__LISTED ENTRIES__
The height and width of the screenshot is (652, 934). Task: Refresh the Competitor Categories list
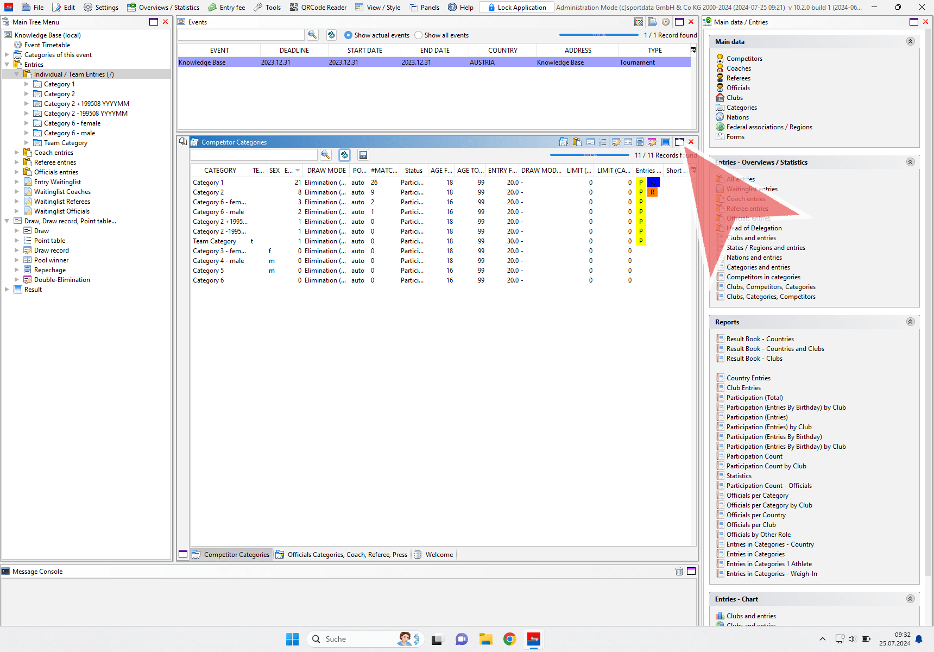click(344, 155)
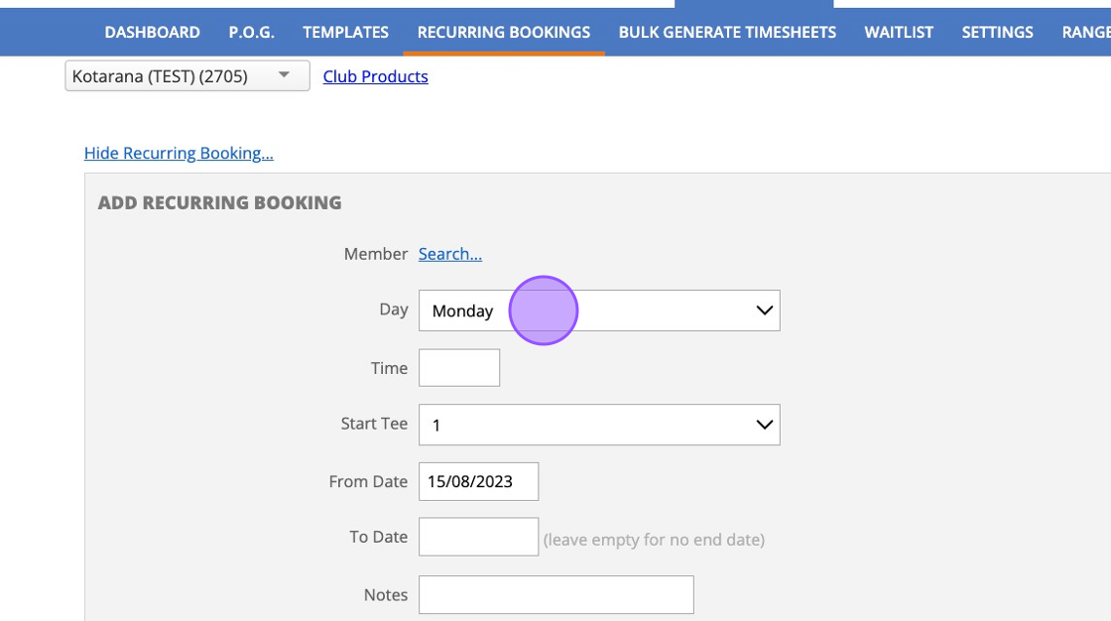Open the Day dropdown showing Monday

[x=599, y=311]
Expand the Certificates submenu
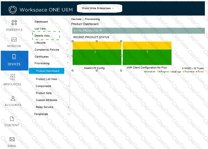The image size is (208, 149). pos(67,56)
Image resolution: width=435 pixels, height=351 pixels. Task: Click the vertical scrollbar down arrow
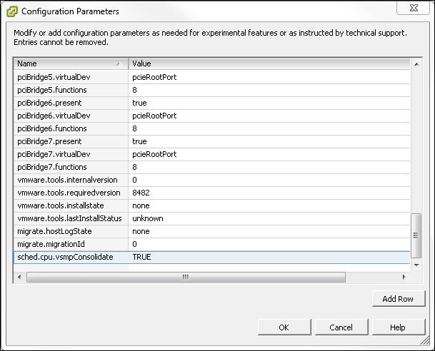coord(416,265)
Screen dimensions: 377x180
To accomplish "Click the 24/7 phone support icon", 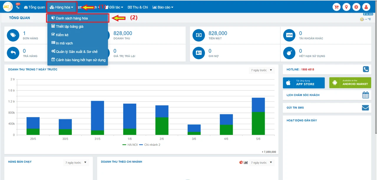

__WHAT IS EXPECTED__
A verbatim rendering of the listing above is required, without any of its pictures.

__PROBLEM SOLUTION__
The height and width of the screenshot is (652, 934). Task: Refresh the Competitor Categories list
click(344, 155)
Open the Day dropdown showing Monday

[x=599, y=311]
Expand the Certificates submenu
The image size is (208, 149). pos(67,56)
Image resolution: width=435 pixels, height=351 pixels. Task: Click the vertical scrollbar down arrow
coord(416,265)
Screen dimensions: 377x180
To accomplish "Click the 24/7 phone support icon", 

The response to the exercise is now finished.